=== What you need to do ===
What is needed here is an exact copy of all the data.

=== The data ===
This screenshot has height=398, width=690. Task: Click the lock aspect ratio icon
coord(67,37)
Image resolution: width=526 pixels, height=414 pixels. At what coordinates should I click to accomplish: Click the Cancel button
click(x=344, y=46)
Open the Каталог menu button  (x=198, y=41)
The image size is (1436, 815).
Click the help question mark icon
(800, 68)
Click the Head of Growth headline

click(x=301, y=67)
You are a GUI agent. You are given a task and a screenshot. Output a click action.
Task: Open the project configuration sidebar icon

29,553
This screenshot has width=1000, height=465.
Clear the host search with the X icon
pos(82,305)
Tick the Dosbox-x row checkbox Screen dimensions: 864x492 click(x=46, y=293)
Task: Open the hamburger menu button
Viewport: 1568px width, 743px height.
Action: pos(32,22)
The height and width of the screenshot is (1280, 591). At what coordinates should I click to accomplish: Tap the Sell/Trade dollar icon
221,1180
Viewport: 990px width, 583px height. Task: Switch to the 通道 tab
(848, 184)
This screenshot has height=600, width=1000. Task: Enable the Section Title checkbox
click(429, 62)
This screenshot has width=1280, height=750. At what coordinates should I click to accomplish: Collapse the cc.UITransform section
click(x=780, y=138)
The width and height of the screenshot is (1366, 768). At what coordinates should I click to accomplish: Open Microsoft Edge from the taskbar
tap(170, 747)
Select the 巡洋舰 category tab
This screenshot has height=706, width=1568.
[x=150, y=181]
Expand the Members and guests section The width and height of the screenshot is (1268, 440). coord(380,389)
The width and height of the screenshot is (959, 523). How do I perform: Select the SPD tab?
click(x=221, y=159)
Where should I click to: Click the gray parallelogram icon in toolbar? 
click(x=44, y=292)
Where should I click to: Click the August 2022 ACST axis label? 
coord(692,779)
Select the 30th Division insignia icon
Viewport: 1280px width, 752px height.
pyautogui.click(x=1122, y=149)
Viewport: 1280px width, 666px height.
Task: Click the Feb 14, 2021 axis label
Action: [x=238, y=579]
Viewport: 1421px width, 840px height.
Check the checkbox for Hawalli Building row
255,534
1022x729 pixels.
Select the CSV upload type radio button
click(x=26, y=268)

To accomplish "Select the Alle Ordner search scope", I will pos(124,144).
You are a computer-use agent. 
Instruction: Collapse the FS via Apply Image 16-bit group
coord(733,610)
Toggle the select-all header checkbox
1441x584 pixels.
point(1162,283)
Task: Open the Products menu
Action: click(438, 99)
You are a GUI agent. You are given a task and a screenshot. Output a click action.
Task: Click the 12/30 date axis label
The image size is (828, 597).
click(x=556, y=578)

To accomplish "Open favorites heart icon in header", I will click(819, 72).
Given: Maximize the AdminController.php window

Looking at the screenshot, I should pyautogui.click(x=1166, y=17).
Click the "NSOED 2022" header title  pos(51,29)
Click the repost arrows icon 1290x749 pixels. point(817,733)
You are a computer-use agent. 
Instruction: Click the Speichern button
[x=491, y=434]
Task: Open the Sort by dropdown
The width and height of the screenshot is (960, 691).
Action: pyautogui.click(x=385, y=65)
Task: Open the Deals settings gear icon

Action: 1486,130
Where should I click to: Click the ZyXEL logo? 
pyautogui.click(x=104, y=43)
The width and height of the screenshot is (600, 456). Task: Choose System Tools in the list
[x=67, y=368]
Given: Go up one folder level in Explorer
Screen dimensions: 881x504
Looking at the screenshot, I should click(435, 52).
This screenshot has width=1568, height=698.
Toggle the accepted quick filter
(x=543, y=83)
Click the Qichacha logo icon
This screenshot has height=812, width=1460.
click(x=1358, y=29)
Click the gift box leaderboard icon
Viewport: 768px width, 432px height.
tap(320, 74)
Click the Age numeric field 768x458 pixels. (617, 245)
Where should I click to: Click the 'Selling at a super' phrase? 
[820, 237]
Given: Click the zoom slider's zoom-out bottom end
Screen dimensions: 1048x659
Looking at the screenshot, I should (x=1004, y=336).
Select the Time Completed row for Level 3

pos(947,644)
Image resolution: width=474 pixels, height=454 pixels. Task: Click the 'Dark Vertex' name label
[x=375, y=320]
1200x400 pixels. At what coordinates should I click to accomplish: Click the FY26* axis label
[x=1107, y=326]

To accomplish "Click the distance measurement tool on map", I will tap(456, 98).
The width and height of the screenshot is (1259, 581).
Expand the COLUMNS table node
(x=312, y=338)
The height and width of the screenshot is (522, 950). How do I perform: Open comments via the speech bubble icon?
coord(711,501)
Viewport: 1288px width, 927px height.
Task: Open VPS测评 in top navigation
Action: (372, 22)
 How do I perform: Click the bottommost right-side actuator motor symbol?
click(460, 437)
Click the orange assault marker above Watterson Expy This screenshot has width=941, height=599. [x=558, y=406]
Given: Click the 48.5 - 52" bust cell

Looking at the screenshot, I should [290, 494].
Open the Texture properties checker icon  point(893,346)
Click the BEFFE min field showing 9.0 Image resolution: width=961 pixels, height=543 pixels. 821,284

=== Finished task ===
This screenshot has height=398, width=690. Task: Click the lock aspect ratio icon
coord(67,37)
Image resolution: width=526 pixels, height=414 pixels. At what coordinates should I click to accomplish: Click the Cancel button
click(x=344, y=46)
Open the Каталог menu button  (x=198, y=41)
The image size is (1436, 815).
Click the help question mark icon
(800, 68)
Click the Head of Growth headline

click(x=301, y=67)
You are a GUI agent. You are given a task and a screenshot. Output a click action.
Task: Open the project configuration sidebar icon

29,553
This screenshot has width=1000, height=465.
Clear the host search with the X icon
pos(82,305)
Tick the Dosbox-x row checkbox Screen dimensions: 864x492 click(x=46, y=293)
Task: Open the hamburger menu button
Viewport: 1568px width, 743px height.
Action: pos(32,22)
The height and width of the screenshot is (1280, 591). At what coordinates should I click to accomplish: Tap the Sell/Trade dollar icon
221,1180
Viewport: 990px width, 583px height. Task: Switch to the 通道 tab
(848, 184)
This screenshot has height=600, width=1000. Task: Enable the Section Title checkbox
click(429, 62)
This screenshot has width=1280, height=750. At what coordinates should I click to accomplish: Collapse the cc.UITransform section
click(x=780, y=138)
The width and height of the screenshot is (1366, 768). At what coordinates should I click to accomplish: Open Microsoft Edge from the taskbar
tap(170, 747)
Select the 巡洋舰 category tab
This screenshot has height=706, width=1568.
[x=150, y=181]
Expand the Members and guests section The width and height of the screenshot is (1268, 440). coord(380,389)
The width and height of the screenshot is (959, 523). How do I perform: Select the SPD tab?
click(x=221, y=159)
Where should I click to: Click the gray parallelogram icon in toolbar? 
click(x=44, y=292)
Where should I click to: Click the August 2022 ACST axis label? 
coord(692,779)
Select the 30th Division insignia icon
Viewport: 1280px width, 752px height.
pyautogui.click(x=1122, y=149)
Viewport: 1280px width, 666px height.
Task: Click the Feb 14, 2021 axis label
Action: [x=238, y=579]
Viewport: 1421px width, 840px height.
Check the checkbox for Hawalli Building row
255,534
1022x729 pixels.
Select the CSV upload type radio button
click(x=26, y=268)

To accomplish "Select the Alle Ordner search scope", I will pos(124,144).
You are a computer-use agent. 
Instruction: Collapse the FS via Apply Image 16-bit group
coord(733,610)
Toggle the select-all header checkbox
1441x584 pixels.
point(1162,283)
Task: Open the Products menu
Action: click(438, 99)
You are a GUI agent. You are given a task and a screenshot. Output a click action.
Task: Click the 12/30 date axis label
The image size is (828, 597).
click(x=556, y=578)

To accomplish "Open favorites heart icon in header", I will click(819, 72).
Given: Maximize the AdminController.php window

Looking at the screenshot, I should pyautogui.click(x=1166, y=17).
Click the "NSOED 2022" header title  pos(51,29)
Click the repost arrows icon 1290x749 pixels. point(817,733)
You are a computer-use agent. 
Instruction: Click the Speichern button
[x=491, y=434]
Task: Open the Sort by dropdown
The width and height of the screenshot is (960, 691).
Action: pyautogui.click(x=385, y=65)
Task: Open the Deals settings gear icon

Action: 1486,130
Where should I click to: Click the ZyXEL logo? 
pyautogui.click(x=104, y=43)
The width and height of the screenshot is (600, 456). Task: Choose System Tools in the list
[x=67, y=368]
Given: Go up one folder level in Explorer
Screen dimensions: 881x504
Looking at the screenshot, I should click(435, 52).
This screenshot has width=1568, height=698.
Toggle the accepted quick filter
(x=543, y=83)
Click the Qichacha logo icon
This screenshot has height=812, width=1460.
click(x=1358, y=29)
Click the gift box leaderboard icon
Viewport: 768px width, 432px height.
tap(320, 74)
Click the Age numeric field 768x458 pixels. (617, 245)
Where should I click to: Click the 'Selling at a super' phrase? 
[820, 237]
Given: Click the zoom slider's zoom-out bottom end
Screen dimensions: 1048x659
Looking at the screenshot, I should (x=1004, y=336).
Select the Time Completed row for Level 3

pos(947,644)
Image resolution: width=474 pixels, height=454 pixels. Task: Click the 'Dark Vertex' name label
[x=375, y=320]
1200x400 pixels. At what coordinates should I click to accomplish: Click the FY26* axis label
[x=1107, y=326]

To accomplish "Click the distance measurement tool on map", I will tap(456, 98).
The width and height of the screenshot is (1259, 581).
Expand the COLUMNS table node
(x=312, y=338)
The height and width of the screenshot is (522, 950). How do I perform: Open comments via the speech bubble icon?
coord(711,501)
Viewport: 1288px width, 927px height.
Task: Open VPS测评 in top navigation
Action: (372, 22)
 How do I perform: Click the bottommost right-side actuator motor symbol?
click(460, 437)
Click the orange assault marker above Watterson Expy This screenshot has width=941, height=599. [x=558, y=406]
Given: Click the 48.5 - 52" bust cell

Looking at the screenshot, I should [290, 494].
Open the Texture properties checker icon  point(893,346)
Click the BEFFE min field showing 9.0 Image resolution: width=961 pixels, height=543 pixels. 821,284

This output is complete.